Problem # 2
For parts (a) through (c), indicate which of i. through iv. is correct. Justify your answer. (a) The lasso, relative to least squares, is: i. More flexible and hence will give improved prediction accuracy when its increase in bias is less than its decrease in variance. ii. More flexible and hence will give improved prediction accuracy when its increase in variance is less than its decrease in bias. iii. Less flexible and hence will give improved prediction accuracy when its increase in bias is less than its decrease in variance. iv. Less flexible and hence will give improved prediction accuracy when its increase in variance is less than its decrease in bias.
Answer:
Justification: Lasso regression is less flexible than OLS because its L₁ penalty shrinks coefficients toward zero, reducing variance but increasing bias. Improved prediction accuracy is achieved when the reduction in variance compensates for the increase in bias.
Part b:
Repeat (a) for ridge regression relative to least squares.
Answer:
Justification: Ridge regression, like lasso, penalizes coefficient size (but with an L2 norm). This shrinkage reduces variance (compared to OLS) while increasing bias, so it is less flexible than OLS. Prediction accuracy improves precisely when the reduction in variance outweighs the increase in bias.
Part c:
Repeat (a) for non-linear methods relative to least squares.
Answer:
Justification: Most non-linear methods are more flexible than OLS: they reduce bias by better capturing complex patterns but increase variance due to more parameters or complexity. They improve prediction accuracy precisely if the reduction in bias outweighs the increase in variance.
Problem # 9:
In this exercise, we will predict the number of applications received using the other variables in the College data set.
Part a:
Split the data set into a training set and a test set.
library(ISLR2)
## Warning: package 'ISLR2' was built under R version 4.4.2
data("College")
set.seed(1) # for reproducibility
train_idx <- sample(seq_len(nrow(College)), size = 0.7 * nrow(College))

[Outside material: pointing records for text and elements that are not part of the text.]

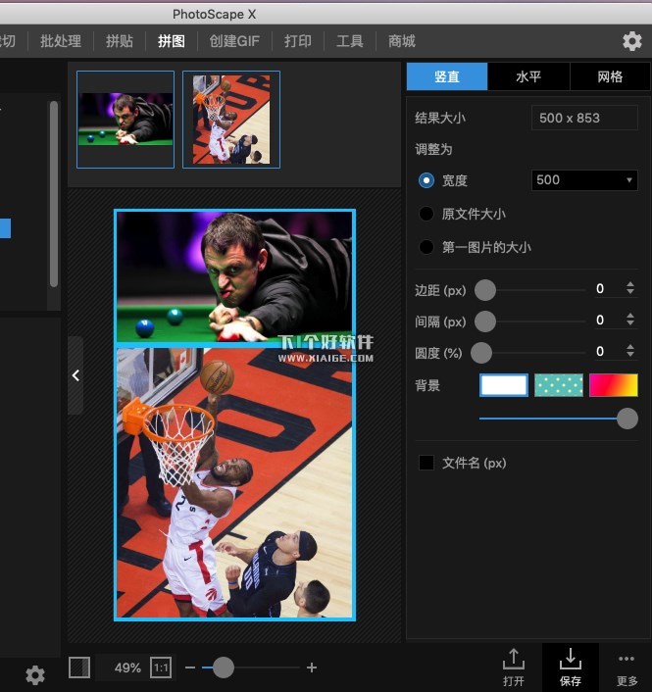Screen dimensions: 652x692
Task: Click the minus zoom-out icon
Action: coord(190,667)
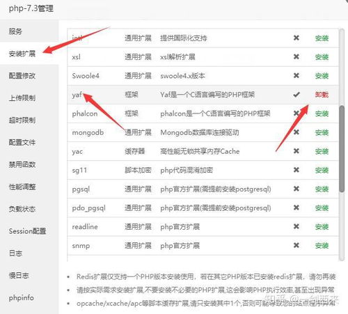Click the X status icon for snmp

296,245
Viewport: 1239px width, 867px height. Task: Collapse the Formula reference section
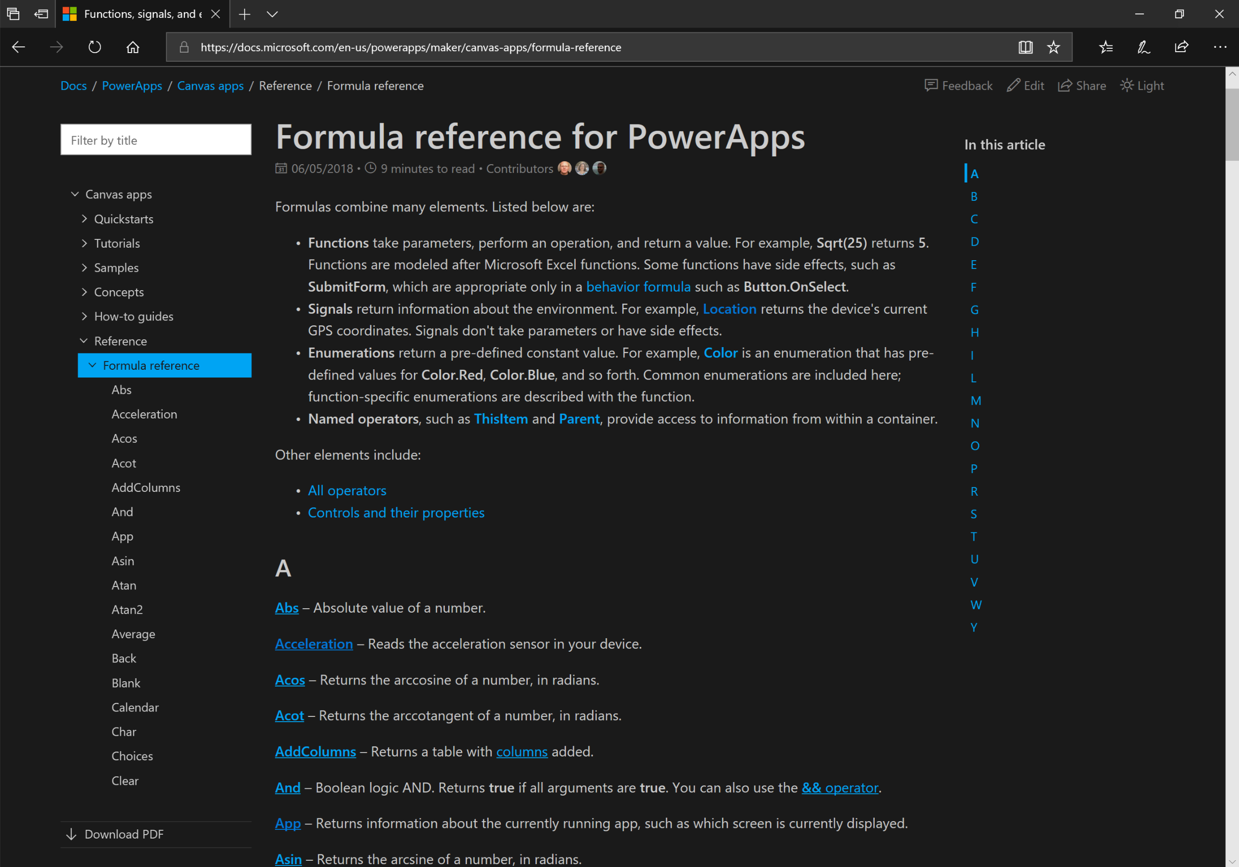[x=92, y=365]
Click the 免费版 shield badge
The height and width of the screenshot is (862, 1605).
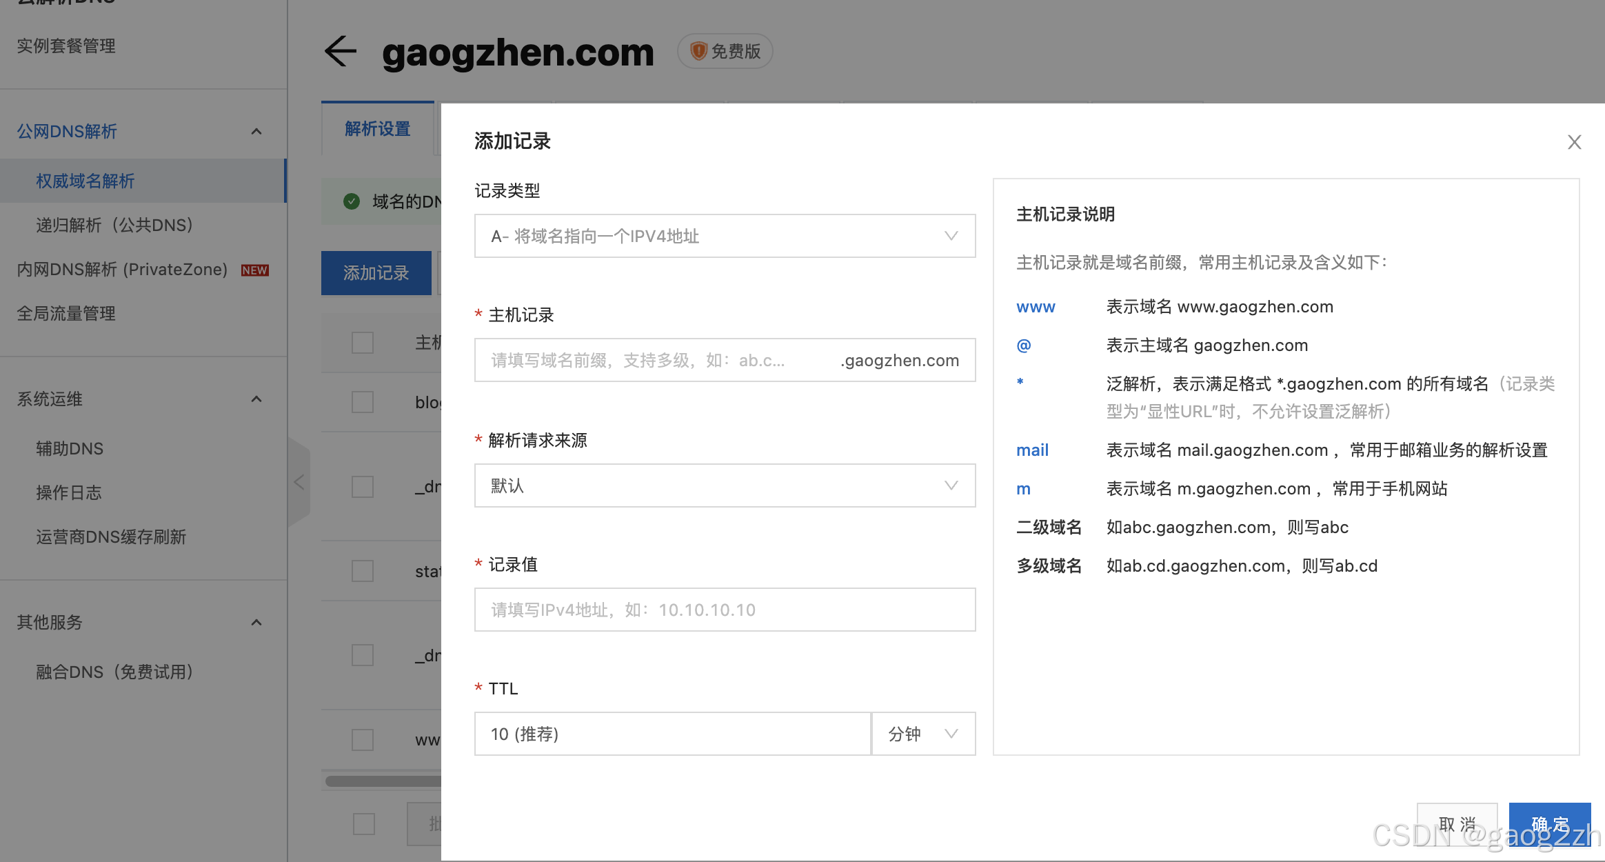point(725,52)
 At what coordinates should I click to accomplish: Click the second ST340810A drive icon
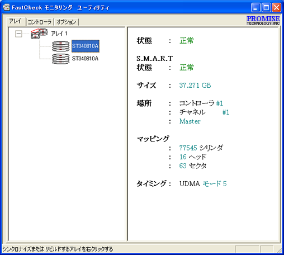pyautogui.click(x=61, y=59)

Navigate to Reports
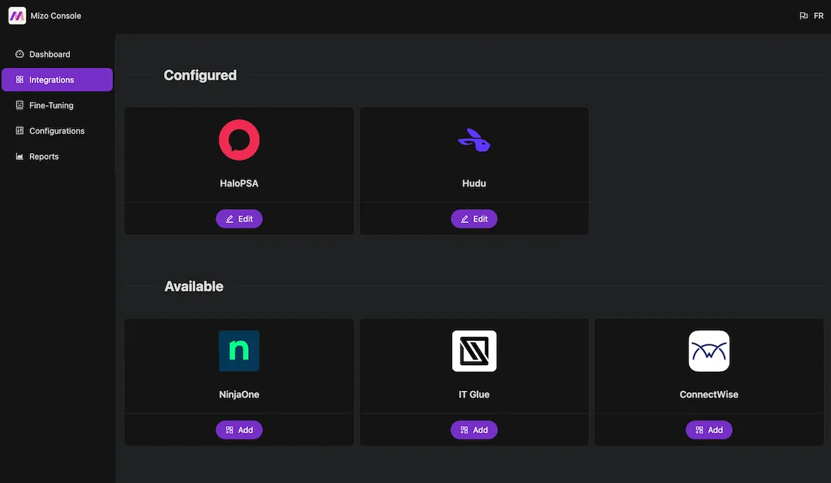44,157

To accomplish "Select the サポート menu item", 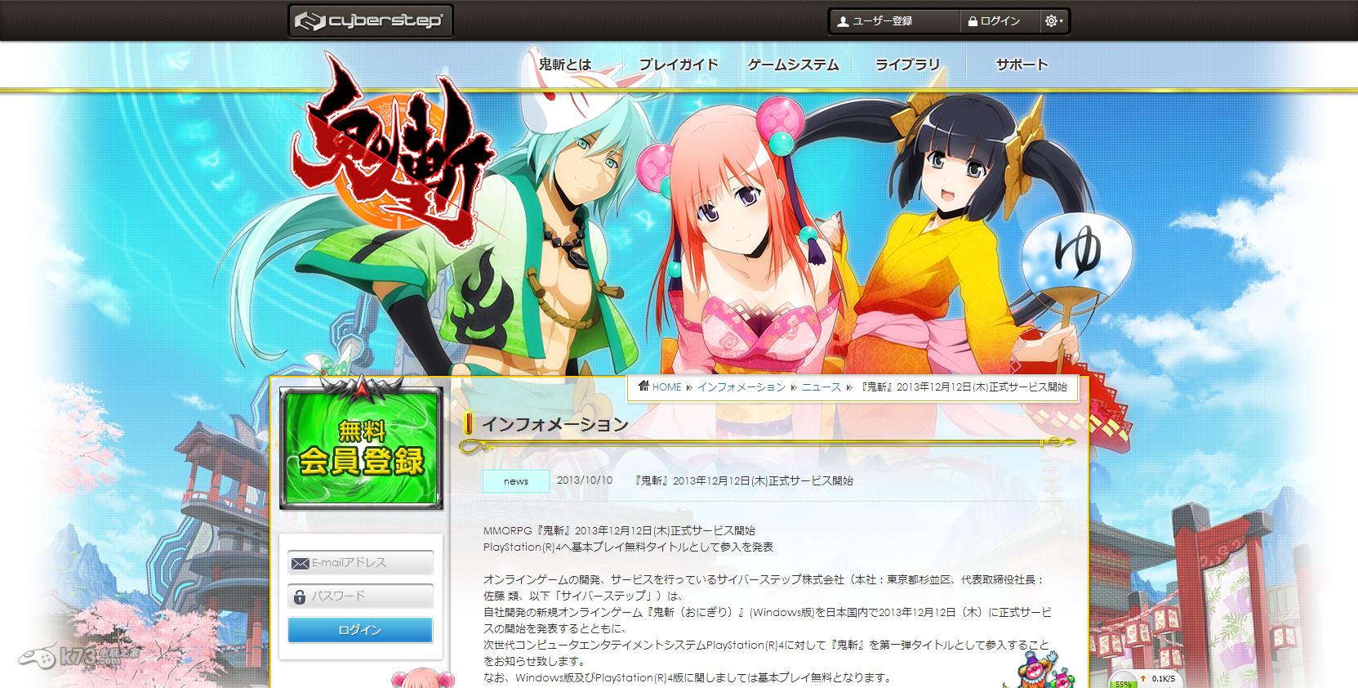I will click(1021, 65).
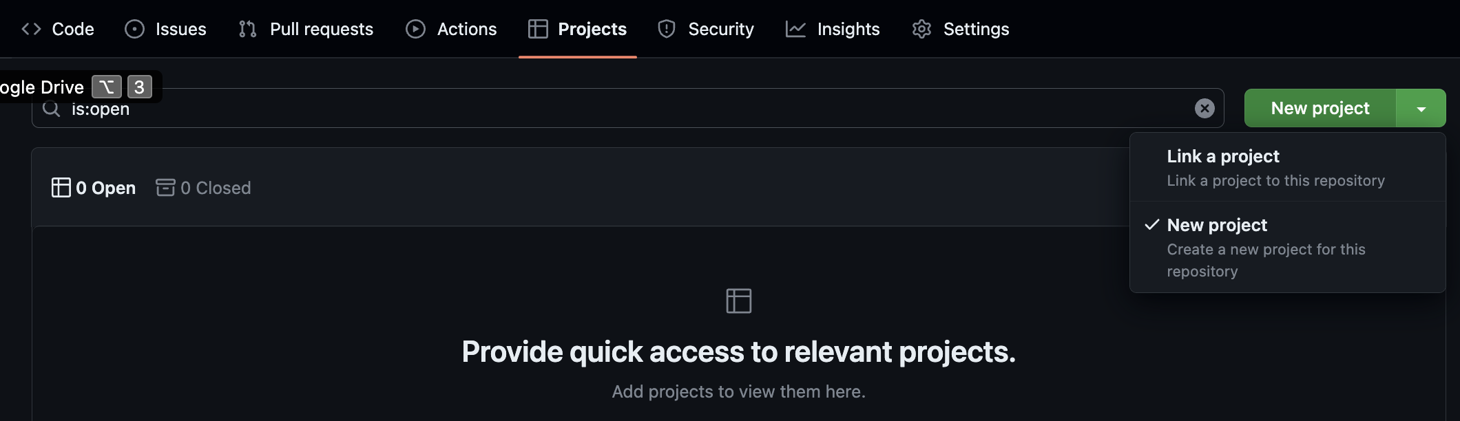Screen dimensions: 1460x421
Task: Click the Pull requests branch icon
Action: (x=247, y=29)
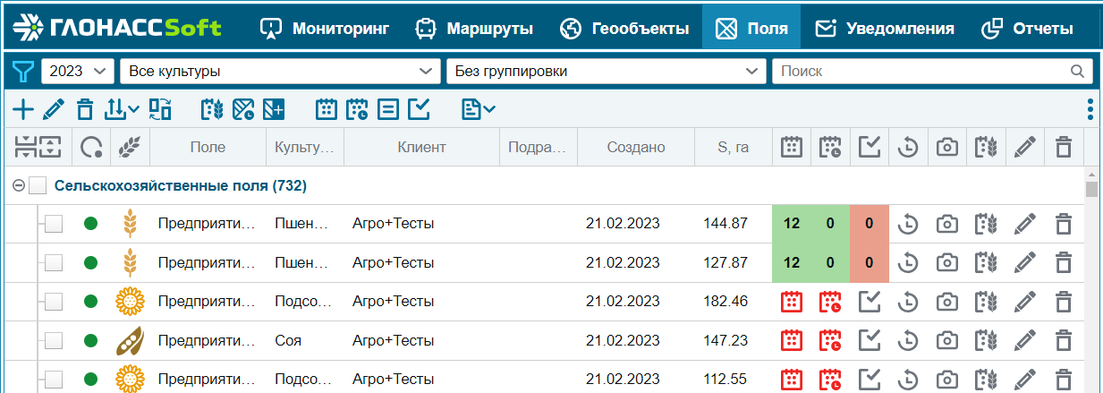Click the trash delete icon in toolbar
This screenshot has width=1103, height=393.
point(85,110)
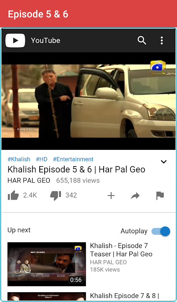Open Episode 7 Teaser thumbnail
This screenshot has height=302, width=177.
[47, 264]
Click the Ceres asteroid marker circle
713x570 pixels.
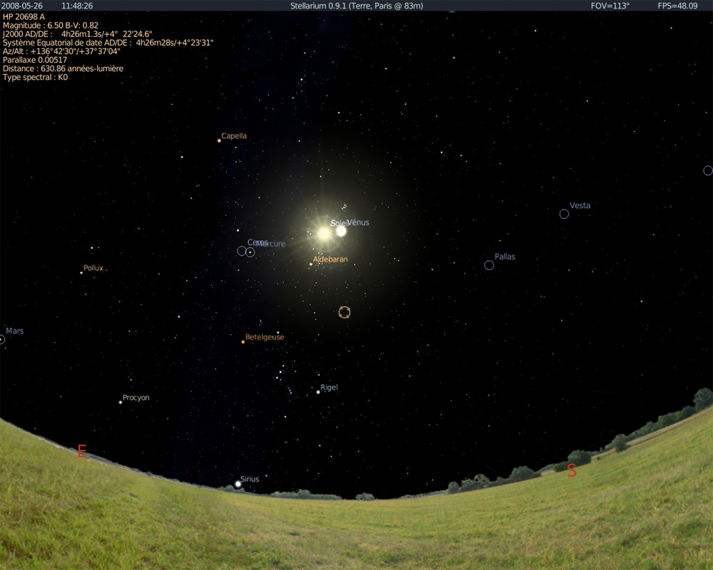point(242,251)
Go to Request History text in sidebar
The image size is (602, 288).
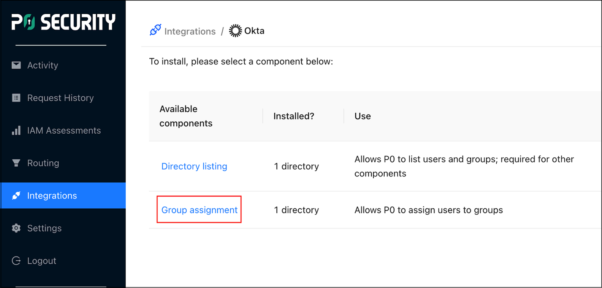click(x=60, y=98)
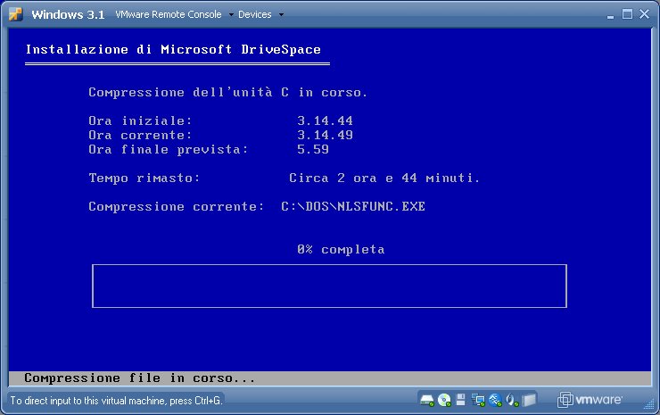Click the sound card status icon

pos(512,400)
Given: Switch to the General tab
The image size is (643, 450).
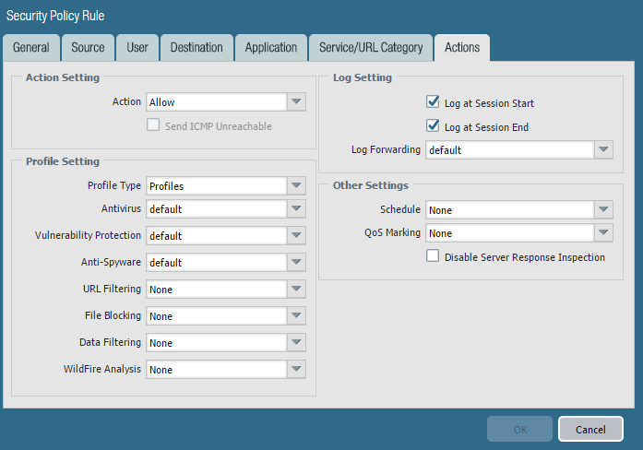Looking at the screenshot, I should pos(31,48).
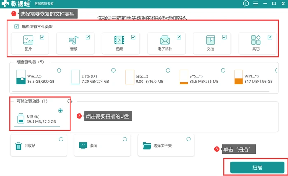The width and height of the screenshot is (288, 176).
Task: Click the 其它 other file types icon
Action: (x=256, y=40)
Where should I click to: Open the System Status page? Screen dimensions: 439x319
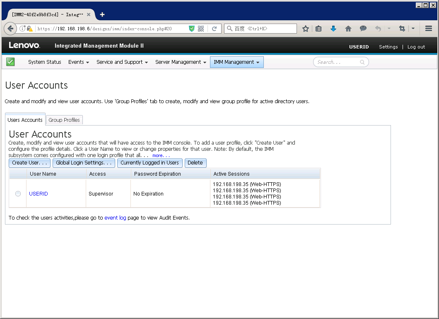(x=44, y=62)
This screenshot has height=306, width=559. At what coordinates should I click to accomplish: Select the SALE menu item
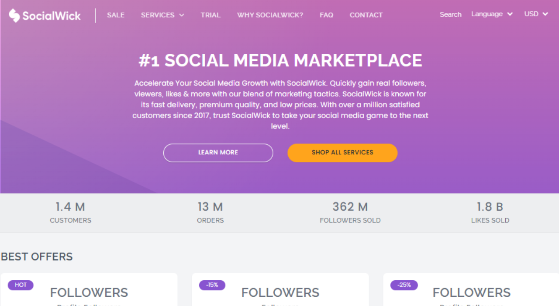pyautogui.click(x=115, y=14)
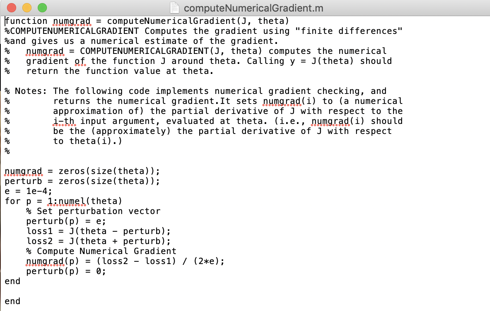The height and width of the screenshot is (311, 490).
Task: Click the "% Notes:" comment label
Action: [x=25, y=91]
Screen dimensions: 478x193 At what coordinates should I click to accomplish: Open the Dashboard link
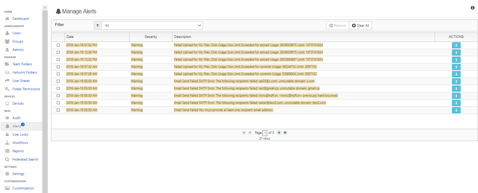20,19
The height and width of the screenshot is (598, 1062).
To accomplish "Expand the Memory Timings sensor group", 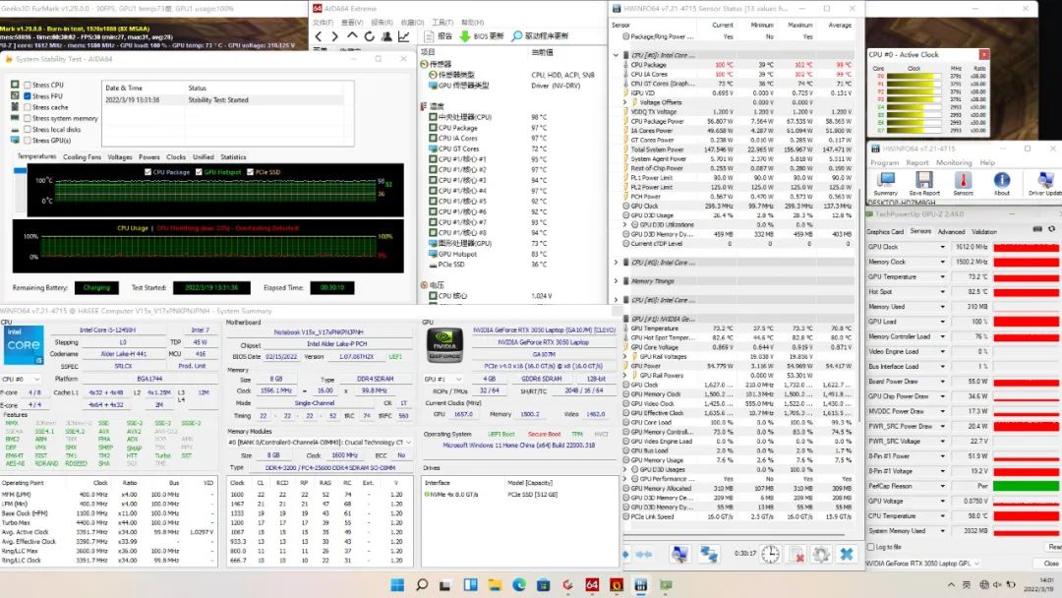I will (x=616, y=280).
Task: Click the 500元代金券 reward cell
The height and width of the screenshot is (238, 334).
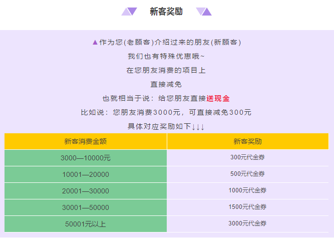Action: [247, 174]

train_data <- College[train_idx, ]
test_data <- College[-train_idx, ]
Part b
Fit a linear model using least squares on the training set, and report the test error obtained.
# Fit model on the training set
lm_fit <- lm(Apps ~ ., data = train_data)
# Predict on the test set
lm_pred <- predict(lm_fit, newdata = test_data)
# Calculate test MSE
lm_mse <- mean((test_data$Apps - lm_pred)^2)
lm_mse
## [1] 1261630
Part c Fit a ridge regression model on the training set, with λ chosen by cross-validation. Report the test error obtained.
library(glmnet)
## Warning: package 'glmnet' was built under R version 4.4.3
## Loading required package: Matrix
## Loaded glmnet 4.1-8
# Convert data frames to matrices for glmnet
x_train <- model.matrix(Apps ~ ., data = train_data)[, -1] # drop the intercept column
y_train <- train_data$Apps
x_test <- model.matrix(Apps ~ ., data = test_data)[, -1]
y_test <- test_data$Apps
# Perform cross-validation for ridge (alpha = 0)
set.seed(1)
cv_ridge <- cv.glmnet(x_train, y_train, alpha = 0)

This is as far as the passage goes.